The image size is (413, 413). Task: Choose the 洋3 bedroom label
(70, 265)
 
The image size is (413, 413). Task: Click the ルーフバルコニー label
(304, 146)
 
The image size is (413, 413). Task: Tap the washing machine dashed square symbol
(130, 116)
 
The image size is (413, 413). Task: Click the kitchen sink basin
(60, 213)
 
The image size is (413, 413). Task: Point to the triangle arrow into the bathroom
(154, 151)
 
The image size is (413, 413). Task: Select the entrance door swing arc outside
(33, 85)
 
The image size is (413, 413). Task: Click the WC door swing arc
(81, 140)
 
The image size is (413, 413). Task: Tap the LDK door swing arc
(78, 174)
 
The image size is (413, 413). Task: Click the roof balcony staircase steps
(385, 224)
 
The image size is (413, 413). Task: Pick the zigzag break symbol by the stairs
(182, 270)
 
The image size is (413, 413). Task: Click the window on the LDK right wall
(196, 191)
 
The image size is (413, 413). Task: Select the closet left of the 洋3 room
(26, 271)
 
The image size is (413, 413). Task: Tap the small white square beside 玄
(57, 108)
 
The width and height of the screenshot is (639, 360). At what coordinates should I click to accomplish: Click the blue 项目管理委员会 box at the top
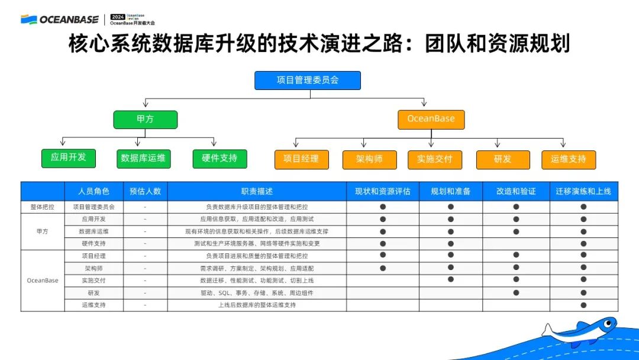point(307,80)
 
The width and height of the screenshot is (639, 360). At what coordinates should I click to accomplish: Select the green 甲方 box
point(145,119)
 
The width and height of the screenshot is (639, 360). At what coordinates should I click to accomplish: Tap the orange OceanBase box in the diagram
point(431,119)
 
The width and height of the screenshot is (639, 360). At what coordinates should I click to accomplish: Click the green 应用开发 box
point(68,158)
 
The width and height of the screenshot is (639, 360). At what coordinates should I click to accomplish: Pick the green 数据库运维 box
point(143,159)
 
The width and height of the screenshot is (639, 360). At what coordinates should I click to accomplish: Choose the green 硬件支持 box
point(220,159)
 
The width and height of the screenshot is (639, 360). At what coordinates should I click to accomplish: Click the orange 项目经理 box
point(301,159)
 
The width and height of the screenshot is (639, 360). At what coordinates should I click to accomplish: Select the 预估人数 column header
point(145,191)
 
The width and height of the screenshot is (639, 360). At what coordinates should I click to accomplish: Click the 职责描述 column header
point(257,191)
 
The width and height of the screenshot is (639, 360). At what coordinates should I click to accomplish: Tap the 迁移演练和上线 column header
point(583,191)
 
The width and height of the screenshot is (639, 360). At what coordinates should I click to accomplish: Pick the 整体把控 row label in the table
point(42,207)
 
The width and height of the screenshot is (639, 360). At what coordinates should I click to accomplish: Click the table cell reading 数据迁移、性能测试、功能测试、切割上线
point(257,281)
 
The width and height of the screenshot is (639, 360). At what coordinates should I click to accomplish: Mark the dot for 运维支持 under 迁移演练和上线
point(583,305)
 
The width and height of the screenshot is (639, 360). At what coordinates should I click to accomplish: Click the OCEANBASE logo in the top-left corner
point(60,20)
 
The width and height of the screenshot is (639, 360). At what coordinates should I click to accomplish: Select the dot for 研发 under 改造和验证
point(516,292)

• _Exercise details_:
Rewrite every line of the records above as a Markdown table with two columns, Row and Line, giving each line its own numbered row and dropping the blank lines. Leave the pictures out of the table.

• _Solution_:
| Row | Line |
|---|---|
| 1 | The image size is (413, 413). Task: Choose the 洋3 bedroom label |
| 2 | (70, 265) |
| 3 | The image size is (413, 413). Task: Click the ルーフバルコニー label |
| 4 | (304, 146) |
| 5 | The image size is (413, 413). Task: Tap the washing machine dashed square symbol |
| 6 | (130, 116) |
| 7 | The image size is (413, 413). Task: Click the kitchen sink basin |
| 8 | (60, 213) |
| 9 | The image size is (413, 413). Task: Point to the triangle arrow into the bathroom |
| 10 | (154, 151) |
| 11 | The image size is (413, 413). Task: Select the entrance door swing arc outside |
| 12 | (33, 85) |
| 13 | The image size is (413, 413). Task: Click the WC door swing arc |
| 14 | (81, 140) |
| 15 | The image size is (413, 413). Task: Tap the LDK door swing arc |
| 16 | (78, 174) |
| 17 | The image size is (413, 413). Task: Click the roof balcony staircase steps |
| 18 | (385, 224) |
| 19 | The image size is (413, 413). Task: Pick the zigzag break symbol by the stairs |
| 20 | (182, 270) |
| 21 | The image size is (413, 413). Task: Click the window on the LDK right wall |
| 22 | (196, 191) |
| 23 | The image size is (413, 413). Task: Select the closet left of the 洋3 room |
| 24 | (26, 271) |
| 25 | The image size is (413, 413). Task: Tap the small white square beside 玄 |
| 26 | (57, 108) |
| 27 | The width and height of the screenshot is (639, 360). At what coordinates should I click to accomplish: Click the blue 项目管理委员会 box at the top |
| 28 | point(307,80) |
| 29 | The width and height of the screenshot is (639, 360). At what coordinates should I click to accomplish: Select the green 甲方 box |
| 30 | point(145,119) |
| 31 | The width and height of the screenshot is (639, 360). At what coordinates should I click to accomplish: Tap the orange OceanBase box in the diagram |
| 32 | point(431,119) |
| 33 | The width and height of the screenshot is (639, 360). At what coordinates should I click to accomplish: Click the green 应用开发 box |
| 34 | point(68,158) |
| 35 | The width and height of the screenshot is (639, 360). At what coordinates should I click to accomplish: Pick the green 数据库运维 box |
| 36 | point(143,159) |
| 37 | The width and height of the screenshot is (639, 360). At what coordinates should I click to accomplish: Choose the green 硬件支持 box |
| 38 | point(220,159) |
| 39 | The width and height of the screenshot is (639, 360). At what coordinates should I click to accomplish: Click the orange 项目经理 box |
| 40 | point(301,159) |
| 41 | The width and height of the screenshot is (639, 360). At what coordinates should I click to accomplish: Select the 预估人数 column header |
| 42 | point(145,191) |
| 43 | The width and height of the screenshot is (639, 360). At what coordinates should I click to accomplish: Click the 职责描述 column header |
| 44 | point(257,191) |
| 45 | The width and height of the screenshot is (639, 360). At what coordinates should I click to accomplish: Tap the 迁移演练和上线 column header |
| 46 | point(583,191) |
| 47 | The width and height of the screenshot is (639, 360). At what coordinates should I click to accomplish: Pick the 整体把控 row label in the table |
| 48 | point(42,207) |
| 49 | The width and height of the screenshot is (639, 360). At what coordinates should I click to accomplish: Click the table cell reading 数据迁移、性能测试、功能测试、切割上线 |
| 50 | point(257,281) |
| 51 | The width and height of the screenshot is (639, 360). At what coordinates should I click to accomplish: Mark the dot for 运维支持 under 迁移演练和上线 |
| 52 | point(583,305) |
| 53 | The width and height of the screenshot is (639, 360). At what coordinates should I click to accomplish: Click the OCEANBASE logo in the top-left corner |
| 54 | point(60,20) |
| 55 | The width and height of the screenshot is (639, 360). At what coordinates should I click to accomplish: Select the dot for 研发 under 改造和验证 |
| 56 | point(516,292) |